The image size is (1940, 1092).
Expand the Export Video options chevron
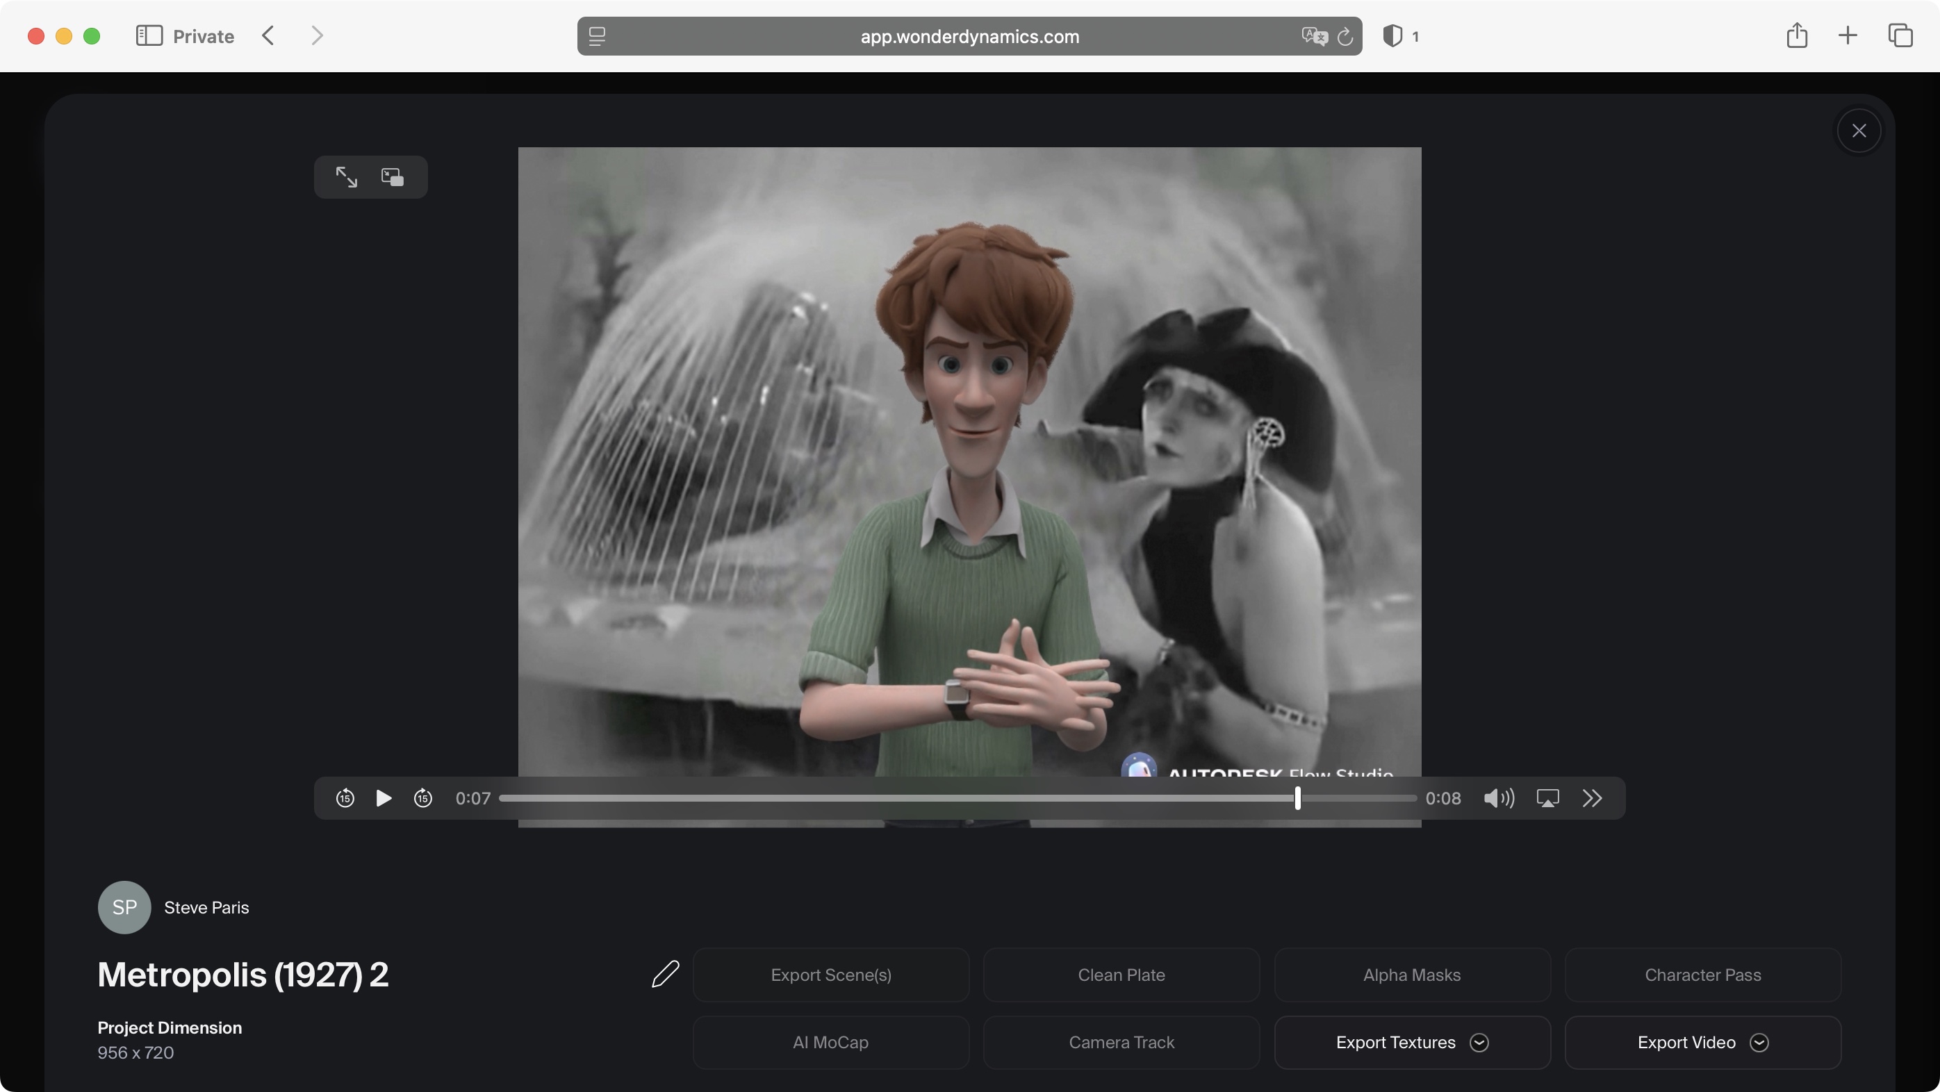click(x=1760, y=1042)
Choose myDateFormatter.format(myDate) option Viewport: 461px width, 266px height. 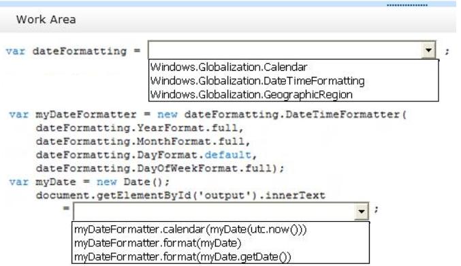tap(157, 243)
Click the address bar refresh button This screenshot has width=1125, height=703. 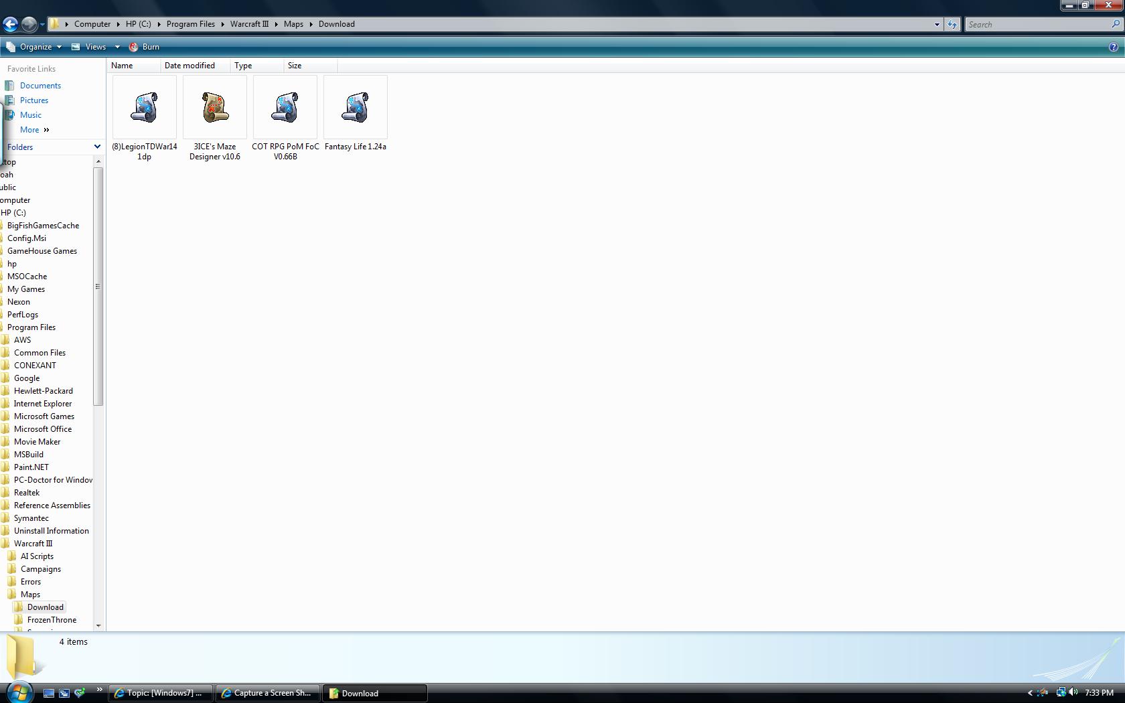(x=952, y=24)
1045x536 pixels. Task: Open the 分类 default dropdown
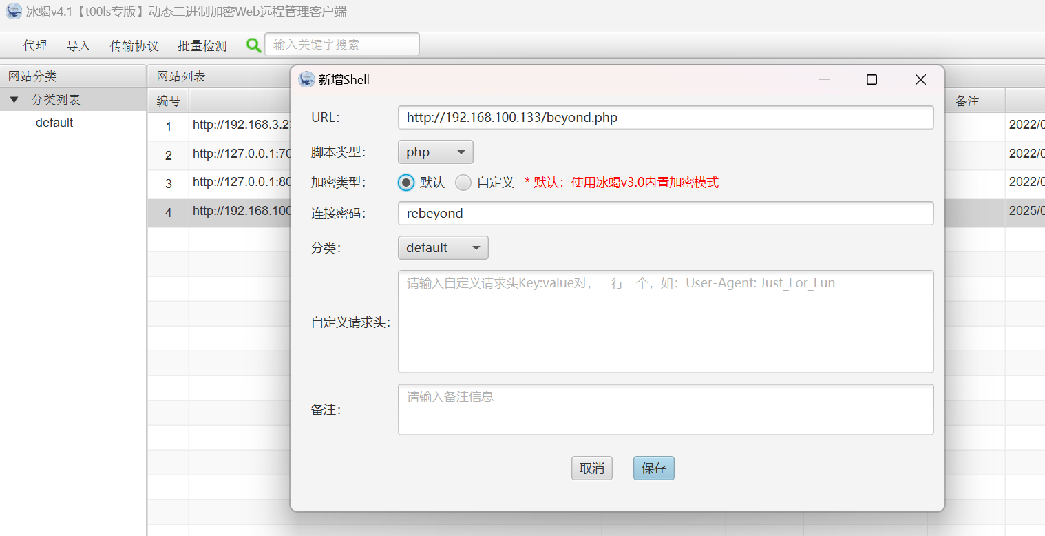(x=443, y=248)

.....

_EXERCISE_
Starting at the line that contains "1045x536 pixels. Task: Open" and ending at the last line of the items, lay out those lines as a JSON list of strings, one string per line, with blank lines skipped and the pictures left out.

_COMPLETED EXERCISE_
[
  "1045x536 pixels. Task: Open the 分类 default dropdown",
  "(x=443, y=248)"
]